▸ WHAT YOU SHOULD DO
Return every record below exactly as written, but leave out the pictures.

[Stored items]

____

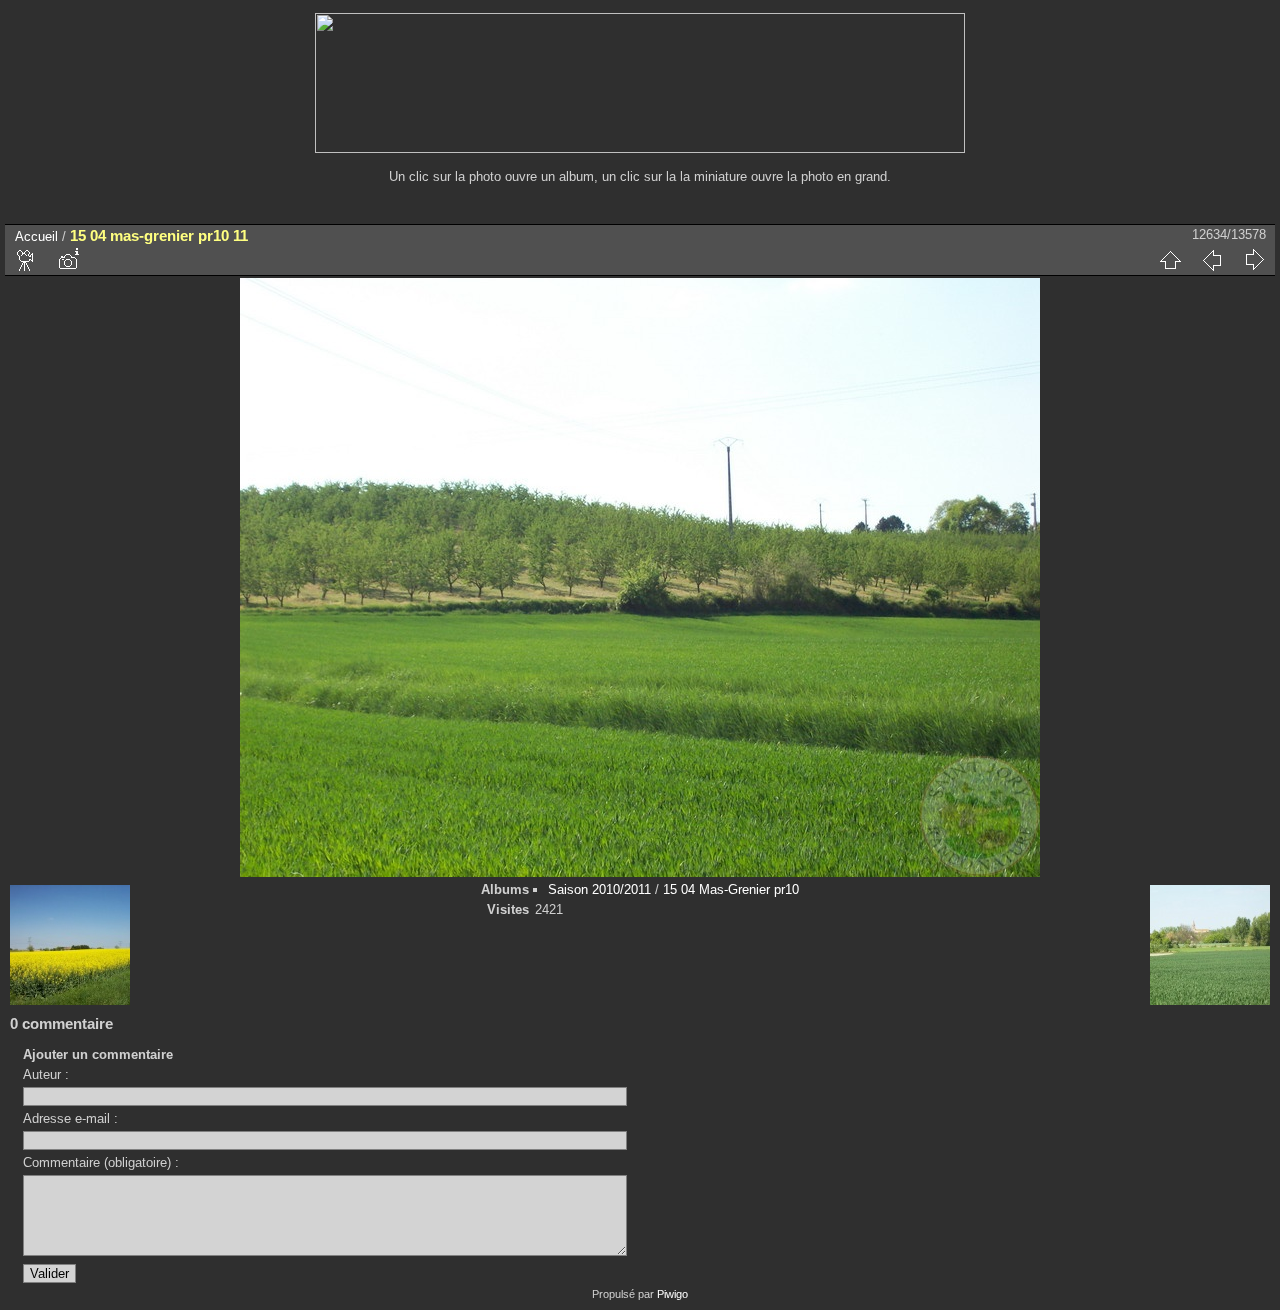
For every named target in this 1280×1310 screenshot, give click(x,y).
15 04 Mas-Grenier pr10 (731, 889)
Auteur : (46, 1074)
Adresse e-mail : (70, 1118)
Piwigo (672, 1294)
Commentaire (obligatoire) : (101, 1162)
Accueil (36, 236)
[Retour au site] (640, 148)
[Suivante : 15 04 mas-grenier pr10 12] (1254, 260)
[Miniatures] (1170, 260)
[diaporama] (26, 260)
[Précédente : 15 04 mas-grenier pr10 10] (1212, 260)
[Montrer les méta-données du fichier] (68, 260)
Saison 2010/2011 (599, 889)
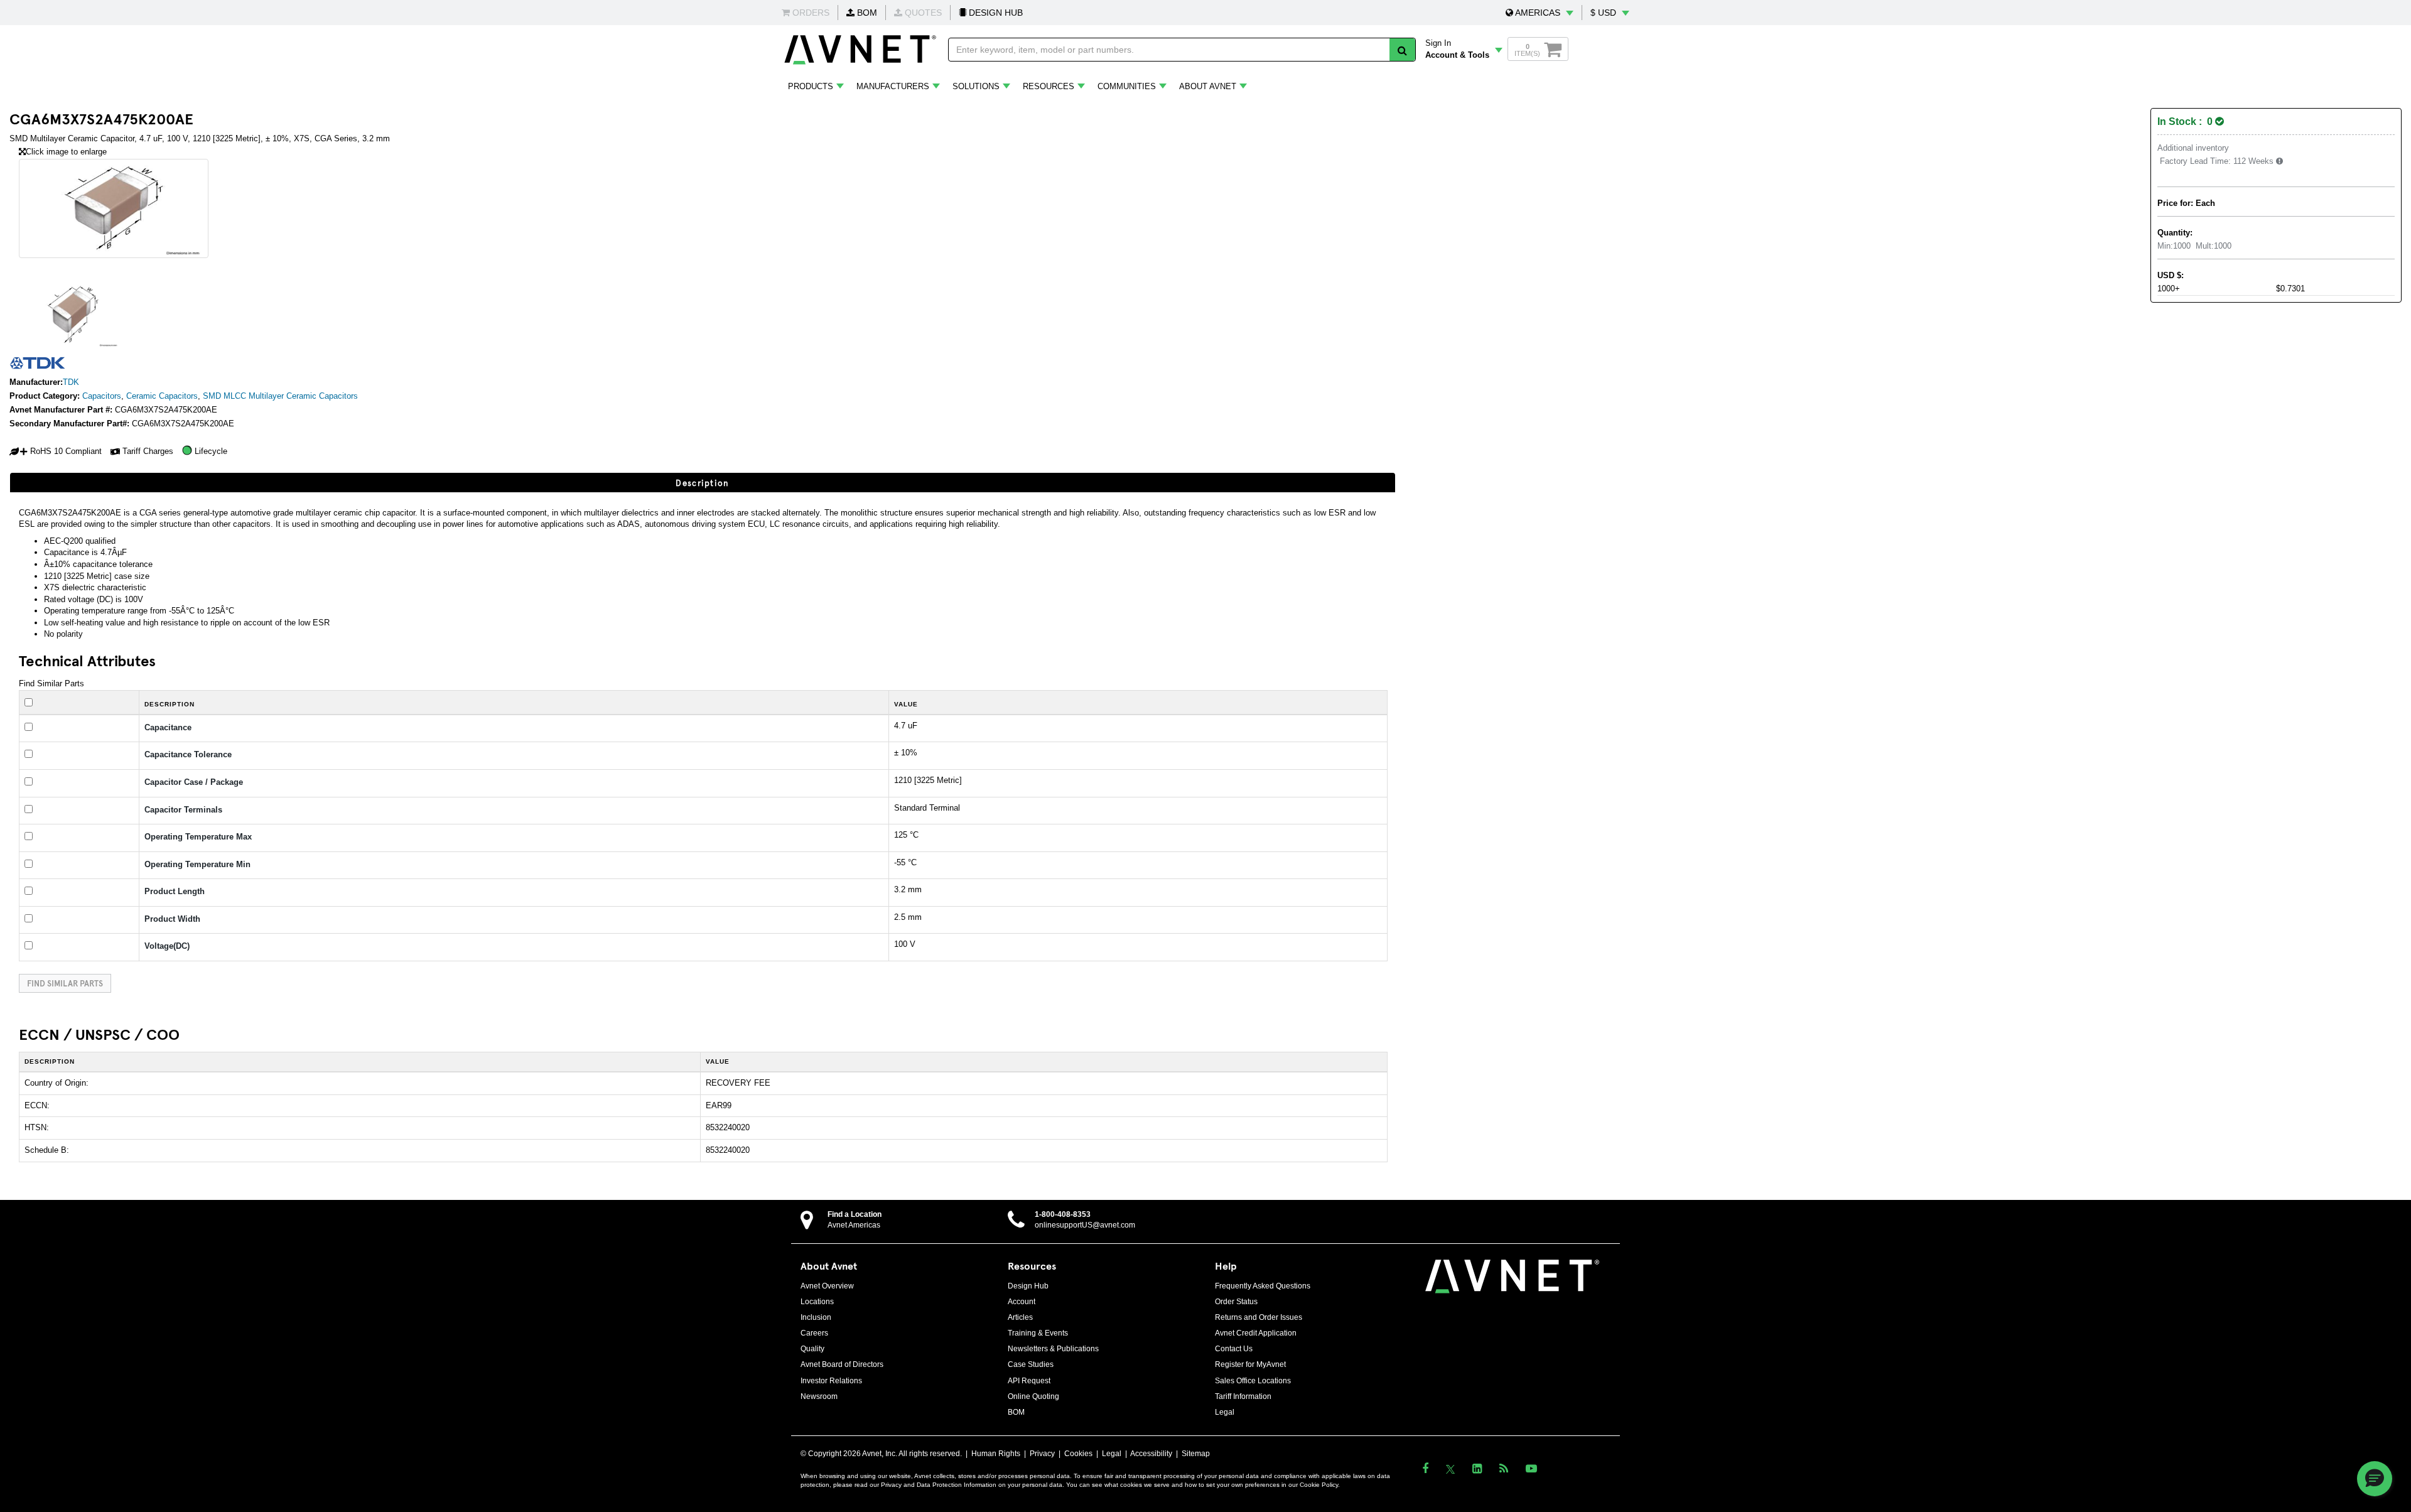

____

▸ TASK OUTPUT
For every named target in this 1280×1310 screenshot, give click(x,y).
15 04 Mas-Grenier pr10 (731, 889)
Auteur : (46, 1074)
Adresse e-mail : (70, 1118)
Piwigo (672, 1294)
Commentaire (obligatoire) : (101, 1162)
Accueil (36, 236)
[Retour au site] (640, 148)
[Suivante : 15 04 mas-grenier pr10 12] (1254, 260)
[Miniatures] (1170, 260)
[diaporama] (26, 260)
[Précédente : 15 04 mas-grenier pr10 10] (1212, 260)
[Montrer les méta-données du fichier] (68, 260)
Saison 2010/2011 (599, 889)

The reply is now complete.